The drive back to Bedfordshire was silent. Sprig sat between me and Cash in the front, stoically staring ahead, while I flicked between gazing morosely out of the window and stealing glances at Cash’s solemn profile.

I’d known the moment it had dawned on him that we’d lost a fox. All day he’d been riled up, full of fire, but the light in him had faded in the blink of an eye. In all of us probably, but I’d found myself unable to look away from Cash, even when he’d turned his back on me.

Sprig had followed him outside and filled him in on what he’d missed. The vixen had escaped, but the terrier men had released a second animal—a juvenile—from a cage as a consolation prize. I’d wondered if Sprig would spare him the gory details, but a moment later, Cash’s fist had connected with the weathered wooden doorframe, splintering it.

We’d left soon after. His explosion of temper had stuck with me, though. Shadows had always lurked behind Cash’s gorgeous gaze, but they seemed to grow darker with every day that passed. As if purging his secrets to me had irrevocably opened old wounds. Had I done this to him? Recruiting him back to sabbing had been a no brainer—we’d needed him as much as he couldn’t let the life go—but the sense that I’d poured petrol on a smouldering fire wouldn’t quit.

I wanted to comfort him. To hustle him home, light a fire, and mourn what we’d lost today together, as lovers…friends, whatever. But when we reached camp, Cash jumped ship and disappeared. When he didn’t come back, it was clear he’d gone home.

Depressed, I handed my gear back to Meg, then retreated to the van, crawling into the back and into my makeshift bed. I stuck a flash drive into the TV and Breaking Bad illuminated my makeshift bedroom. The volume was low, and I left it that way. After a day of chaos, I wasn’t in the mood for noise.

Despite my best efforts to avoid it, the day replayed in my head.
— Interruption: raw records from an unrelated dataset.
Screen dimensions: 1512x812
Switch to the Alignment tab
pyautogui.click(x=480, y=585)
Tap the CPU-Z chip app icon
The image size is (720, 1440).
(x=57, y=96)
My team had been lucky, our efforts to save the vixen had paid off. Sprig and his partner hadn’t been so fortunate. They’d evaded the quad bikes only to witness the worst of the carnage. Selfishly, I was glad it hadn’t been me. Or Cash. Though I had no idea how his day had panned out. We’d left Buckinghamshire without a debrief, and he hadn’t stuck around to rectify that.

I poked at my phone, considering calling him, but didn’t quite have the nerve. What would I say? “Sorry losing the fox upset you. What else did you see today to fuck you up?” Right. Like I hadn’t messed with his head enough.

Sighing, I tossed my phone aside and sank into the bed he’d built me. My stomach growled painfully, but I didn’t get up to fetch dinner, even when the scent of cooking reached me. I was halfway to restless sleep when Fletch slid the van door open.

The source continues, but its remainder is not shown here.